Frente a los científicos que defienden que el cambio climático es un proceso cíclico y los que afirman que es un fenómeno nuevo especialmente grave, nosotros debemos afirmar que nuestra relación con la naturaleza debe estar guiada por la ética. La naturaleza no puede ser entendida en un sentido ético si se la idolatra o se la considera como un campo para el uso indiscriminado de la tecnología. No es de recibo, por ejemplo que exista un país donde vive el 5% de la población del planeta, consumiendo el 20% de energía, mientras otro en el que vive el 20% de la población mundial consume tan sólo el 5% de energía. Según Benedicto XVI, “no se trata solamente de elevar a

todos los pueblos al nivel del que gozan hoy los países más ricos, sino de fundar sobre el trabajo solidario una vida más digna, hacer crecer efectivamente la dignidad y la creatividad de toda persona, su capacidad de responder a la propia vocación y, por tanto, a la llamada de Dios”. Así, el desarrollo no debe ser entendido de manera

exclusivamente económica, sino bajo una dimensión humana integral. Por eso, continua el Papa, “la actual sociedad globalizada registra con frecuencia paradojas y

dramáticos desequilibrios. En efecto, cuando se considera el incremento sostenido de los índices de crecimiento económico, cuando se analizan los problemas ligados al progreso moderno, sin excluir la elevada contaminación y el irresponsable consumo de recursos naturales y ambientales, parece evidente que sólo un proceso de globalización atento a las exigencias de la solidaridad puede asegurar a la humanidad un futuro de auténtico bienestar y de estable paz para todos”1. Por eso, sólo armonizando las tres

dimensiones irrenunciables del desarrollo, la económica, la social y la humana, puede nacer una sociedad libre y solidaria.

4. PROMOVER LA PAZ ENTRE LAS NACIONES

El Concilio Vaticano II tuvo particular interés en señalar el fundamento de la paz: “La

paz no es una simple ausencia de guerra ni el resultado del solo equilibrio de las fuerzas o de una hegemonía despótica, sino que con toda exactitud y propiedad se llama obra de la justicia” 2 . Y más adelante se afirma que “debemos procurar con

todas nuestras fuerzas preparar una época en que, por acuerdo de las naciones, pueda ser absolutamente prohibida cualquier guerra. Esto requiere el establecimiento de una autoridad pública universal, reconocida por todos, con poder eficaz para garantizar la seguridad, el cumplimiento de la justicia y el respeto de los derechos”3.

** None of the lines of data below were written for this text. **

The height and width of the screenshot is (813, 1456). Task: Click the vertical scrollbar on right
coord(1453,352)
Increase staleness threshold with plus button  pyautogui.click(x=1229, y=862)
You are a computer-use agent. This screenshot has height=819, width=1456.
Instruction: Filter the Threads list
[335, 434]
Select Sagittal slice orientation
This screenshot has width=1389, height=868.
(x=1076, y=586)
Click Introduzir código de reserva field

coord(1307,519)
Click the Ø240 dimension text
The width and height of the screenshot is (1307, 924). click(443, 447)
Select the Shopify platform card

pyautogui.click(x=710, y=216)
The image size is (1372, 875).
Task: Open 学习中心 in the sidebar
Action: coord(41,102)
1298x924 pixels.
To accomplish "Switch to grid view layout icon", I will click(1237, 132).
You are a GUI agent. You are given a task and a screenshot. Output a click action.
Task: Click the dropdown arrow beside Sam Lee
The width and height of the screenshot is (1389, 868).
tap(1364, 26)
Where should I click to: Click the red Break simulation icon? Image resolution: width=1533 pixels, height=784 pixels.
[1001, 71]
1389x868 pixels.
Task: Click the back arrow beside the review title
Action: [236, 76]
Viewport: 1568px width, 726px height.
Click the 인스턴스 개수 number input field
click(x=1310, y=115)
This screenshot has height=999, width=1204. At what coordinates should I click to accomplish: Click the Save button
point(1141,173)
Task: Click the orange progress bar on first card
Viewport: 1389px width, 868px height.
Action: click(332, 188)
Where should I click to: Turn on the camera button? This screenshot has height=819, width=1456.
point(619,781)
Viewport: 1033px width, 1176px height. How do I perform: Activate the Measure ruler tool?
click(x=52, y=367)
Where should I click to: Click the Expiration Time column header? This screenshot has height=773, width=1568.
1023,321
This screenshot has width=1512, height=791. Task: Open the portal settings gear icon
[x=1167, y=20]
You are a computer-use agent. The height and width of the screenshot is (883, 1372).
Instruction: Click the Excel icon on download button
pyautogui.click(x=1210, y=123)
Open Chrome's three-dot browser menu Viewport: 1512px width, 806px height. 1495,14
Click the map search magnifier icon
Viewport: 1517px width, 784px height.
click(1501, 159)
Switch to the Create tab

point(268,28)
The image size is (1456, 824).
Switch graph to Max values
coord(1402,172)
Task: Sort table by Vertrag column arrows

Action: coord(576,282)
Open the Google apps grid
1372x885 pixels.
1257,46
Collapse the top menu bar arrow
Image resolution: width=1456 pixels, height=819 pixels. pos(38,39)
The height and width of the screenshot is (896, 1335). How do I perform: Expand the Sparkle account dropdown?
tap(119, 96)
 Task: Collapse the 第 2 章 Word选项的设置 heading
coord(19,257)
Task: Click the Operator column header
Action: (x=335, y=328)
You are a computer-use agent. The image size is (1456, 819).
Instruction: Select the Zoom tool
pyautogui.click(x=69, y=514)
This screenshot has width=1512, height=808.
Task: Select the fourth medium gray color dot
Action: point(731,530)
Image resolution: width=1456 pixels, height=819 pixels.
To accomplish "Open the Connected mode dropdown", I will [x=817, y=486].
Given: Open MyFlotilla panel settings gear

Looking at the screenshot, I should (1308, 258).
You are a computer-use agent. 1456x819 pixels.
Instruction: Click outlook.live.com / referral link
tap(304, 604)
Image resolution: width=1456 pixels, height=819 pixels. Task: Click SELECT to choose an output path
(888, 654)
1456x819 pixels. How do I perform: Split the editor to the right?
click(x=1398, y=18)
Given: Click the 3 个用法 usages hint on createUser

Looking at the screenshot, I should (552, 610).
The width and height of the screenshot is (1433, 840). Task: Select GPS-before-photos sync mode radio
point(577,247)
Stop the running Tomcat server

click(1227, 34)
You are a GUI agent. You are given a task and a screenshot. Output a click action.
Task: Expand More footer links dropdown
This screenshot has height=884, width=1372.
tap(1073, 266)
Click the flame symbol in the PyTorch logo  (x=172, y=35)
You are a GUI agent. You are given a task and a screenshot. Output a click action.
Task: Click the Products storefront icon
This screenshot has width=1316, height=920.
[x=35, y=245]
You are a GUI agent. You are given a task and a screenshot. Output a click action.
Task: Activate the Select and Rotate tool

El desarme y la no proliferación nuclear pueden convertirse en dos aliadas de la lucha por la promoción de la paz entre naciones. El Tratado de No Proliferación Nuclear se convirtió en ley internacional en 1970. Durante un largo período de tiempo, había cinco países con armas nucleares: Estados Unidos, Reino Unido, Unión Soviética, Francia y China. Más tarde, India, Israel y Pakistán desarrollaron. Entre el desarme nuclear y la no proliferación nuclear se dan íntimos lazos, que si bien son interdependientes, se refuerzan recíprocamente. Su aplicación representa uno de los instrumentos principales no sólo en la lucha contra el terrorismo nuclear, sino también en la realización concreta de una cultura de la vida y de la paz capaz de promover de manera eficaz el desarrollo integral de los pueblos, pues los fundamentos de la paz se construyen sobre el respeto por la vida humana y la primacía de la ley, por encima de la fuerza de las armas.

1. BENEDICTO XVI, Economía y ética, Roma 4/7/2007.

2. CONCILIO VATICANO II, Sobre la Iglesia en el mundo actual, Nº 78, BAC. Madrid 1965.